=== Begin Enclosure ===

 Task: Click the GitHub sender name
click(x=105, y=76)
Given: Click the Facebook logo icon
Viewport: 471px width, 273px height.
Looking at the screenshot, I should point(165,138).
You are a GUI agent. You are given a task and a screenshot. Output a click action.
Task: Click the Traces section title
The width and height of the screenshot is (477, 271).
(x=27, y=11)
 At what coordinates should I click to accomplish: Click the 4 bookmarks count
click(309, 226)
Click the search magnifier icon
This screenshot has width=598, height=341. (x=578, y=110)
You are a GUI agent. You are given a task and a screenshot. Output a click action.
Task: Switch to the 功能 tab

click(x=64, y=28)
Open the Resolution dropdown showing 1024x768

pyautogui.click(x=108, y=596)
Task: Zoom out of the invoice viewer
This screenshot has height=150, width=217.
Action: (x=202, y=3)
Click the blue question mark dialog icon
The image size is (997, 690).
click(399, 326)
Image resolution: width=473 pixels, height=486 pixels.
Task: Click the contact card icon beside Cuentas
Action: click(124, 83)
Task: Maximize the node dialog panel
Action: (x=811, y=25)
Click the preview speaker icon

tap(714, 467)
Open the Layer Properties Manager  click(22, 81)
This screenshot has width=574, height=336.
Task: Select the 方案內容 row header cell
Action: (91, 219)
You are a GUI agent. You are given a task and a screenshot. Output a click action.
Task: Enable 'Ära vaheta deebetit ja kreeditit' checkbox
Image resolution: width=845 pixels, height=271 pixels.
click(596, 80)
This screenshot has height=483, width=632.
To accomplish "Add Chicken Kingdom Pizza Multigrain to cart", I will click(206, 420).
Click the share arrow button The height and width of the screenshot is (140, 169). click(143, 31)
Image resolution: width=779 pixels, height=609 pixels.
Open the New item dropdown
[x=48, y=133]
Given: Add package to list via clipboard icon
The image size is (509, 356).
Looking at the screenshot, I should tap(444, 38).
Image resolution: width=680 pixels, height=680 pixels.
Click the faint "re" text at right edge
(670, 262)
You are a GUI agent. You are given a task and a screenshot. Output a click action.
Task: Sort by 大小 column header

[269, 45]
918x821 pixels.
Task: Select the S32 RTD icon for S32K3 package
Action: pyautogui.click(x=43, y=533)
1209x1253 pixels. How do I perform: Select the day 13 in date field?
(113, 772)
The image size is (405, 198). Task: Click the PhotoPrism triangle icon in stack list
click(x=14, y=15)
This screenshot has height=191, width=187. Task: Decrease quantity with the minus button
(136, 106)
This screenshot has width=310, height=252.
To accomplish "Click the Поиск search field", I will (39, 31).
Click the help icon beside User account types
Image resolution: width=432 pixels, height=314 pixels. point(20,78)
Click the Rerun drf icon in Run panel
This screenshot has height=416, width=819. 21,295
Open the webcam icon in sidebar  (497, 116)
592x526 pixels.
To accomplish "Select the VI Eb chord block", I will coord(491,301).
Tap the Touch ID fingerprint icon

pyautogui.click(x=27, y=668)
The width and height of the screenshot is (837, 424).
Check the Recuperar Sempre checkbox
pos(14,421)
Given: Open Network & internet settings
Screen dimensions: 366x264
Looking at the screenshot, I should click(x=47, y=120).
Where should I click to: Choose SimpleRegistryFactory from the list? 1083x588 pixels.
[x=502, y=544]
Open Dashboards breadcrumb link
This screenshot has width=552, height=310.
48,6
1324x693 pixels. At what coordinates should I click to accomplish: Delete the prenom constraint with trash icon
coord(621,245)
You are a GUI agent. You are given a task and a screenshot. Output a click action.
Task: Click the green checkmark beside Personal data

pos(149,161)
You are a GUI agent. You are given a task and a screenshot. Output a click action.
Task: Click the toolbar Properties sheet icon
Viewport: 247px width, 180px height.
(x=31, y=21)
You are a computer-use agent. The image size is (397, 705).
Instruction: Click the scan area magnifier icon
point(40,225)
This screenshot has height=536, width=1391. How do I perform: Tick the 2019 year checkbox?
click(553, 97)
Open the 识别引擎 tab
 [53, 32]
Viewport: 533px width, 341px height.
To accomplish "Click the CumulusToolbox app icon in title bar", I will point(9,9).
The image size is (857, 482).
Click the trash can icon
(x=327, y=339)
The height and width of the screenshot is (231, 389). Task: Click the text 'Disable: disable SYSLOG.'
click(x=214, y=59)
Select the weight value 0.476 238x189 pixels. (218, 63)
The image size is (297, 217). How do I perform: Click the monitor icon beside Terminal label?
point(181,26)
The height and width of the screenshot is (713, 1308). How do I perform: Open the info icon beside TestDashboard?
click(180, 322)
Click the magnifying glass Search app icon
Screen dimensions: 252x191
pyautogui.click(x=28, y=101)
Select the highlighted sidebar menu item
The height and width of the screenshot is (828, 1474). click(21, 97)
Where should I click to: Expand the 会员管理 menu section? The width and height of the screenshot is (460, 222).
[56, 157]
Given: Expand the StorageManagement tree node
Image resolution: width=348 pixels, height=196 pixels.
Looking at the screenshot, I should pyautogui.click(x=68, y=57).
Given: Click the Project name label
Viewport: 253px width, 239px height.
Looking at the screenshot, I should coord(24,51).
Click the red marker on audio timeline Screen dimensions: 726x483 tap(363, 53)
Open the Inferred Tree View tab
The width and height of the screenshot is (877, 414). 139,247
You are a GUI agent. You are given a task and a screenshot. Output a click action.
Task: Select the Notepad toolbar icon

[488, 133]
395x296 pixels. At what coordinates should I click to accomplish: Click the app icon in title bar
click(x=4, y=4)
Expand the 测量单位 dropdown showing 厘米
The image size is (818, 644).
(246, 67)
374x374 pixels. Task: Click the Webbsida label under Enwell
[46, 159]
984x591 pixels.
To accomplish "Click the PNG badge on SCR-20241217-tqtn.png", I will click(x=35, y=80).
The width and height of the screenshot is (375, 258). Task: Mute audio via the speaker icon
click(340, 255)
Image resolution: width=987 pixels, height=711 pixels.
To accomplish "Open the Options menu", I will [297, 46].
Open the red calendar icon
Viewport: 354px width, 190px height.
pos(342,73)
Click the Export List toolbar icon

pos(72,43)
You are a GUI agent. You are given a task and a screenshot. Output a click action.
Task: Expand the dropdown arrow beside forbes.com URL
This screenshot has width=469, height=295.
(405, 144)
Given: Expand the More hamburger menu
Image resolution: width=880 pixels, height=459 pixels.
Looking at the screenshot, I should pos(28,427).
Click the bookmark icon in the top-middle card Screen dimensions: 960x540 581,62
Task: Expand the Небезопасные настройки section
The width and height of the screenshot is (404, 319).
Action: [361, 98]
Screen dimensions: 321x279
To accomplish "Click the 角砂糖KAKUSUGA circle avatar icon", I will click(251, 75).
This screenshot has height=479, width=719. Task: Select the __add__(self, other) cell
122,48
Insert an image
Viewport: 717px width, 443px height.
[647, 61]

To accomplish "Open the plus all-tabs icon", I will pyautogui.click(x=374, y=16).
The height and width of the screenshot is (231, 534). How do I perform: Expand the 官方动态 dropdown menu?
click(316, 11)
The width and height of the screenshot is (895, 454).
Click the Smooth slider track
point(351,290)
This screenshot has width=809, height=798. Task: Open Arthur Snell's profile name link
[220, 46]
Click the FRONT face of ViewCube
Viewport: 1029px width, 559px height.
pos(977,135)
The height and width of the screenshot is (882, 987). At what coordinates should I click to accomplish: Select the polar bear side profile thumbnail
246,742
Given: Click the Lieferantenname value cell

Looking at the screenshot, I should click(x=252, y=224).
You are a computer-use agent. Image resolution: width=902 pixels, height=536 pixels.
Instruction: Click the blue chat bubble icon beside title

=== End Enclosure ===

Exercise:
Using the listing, collect all lines in which the string "blue" is found.

Written response:
Click the blue question mark dialog icon
Instruction: Click the blue chat bubble icon beside title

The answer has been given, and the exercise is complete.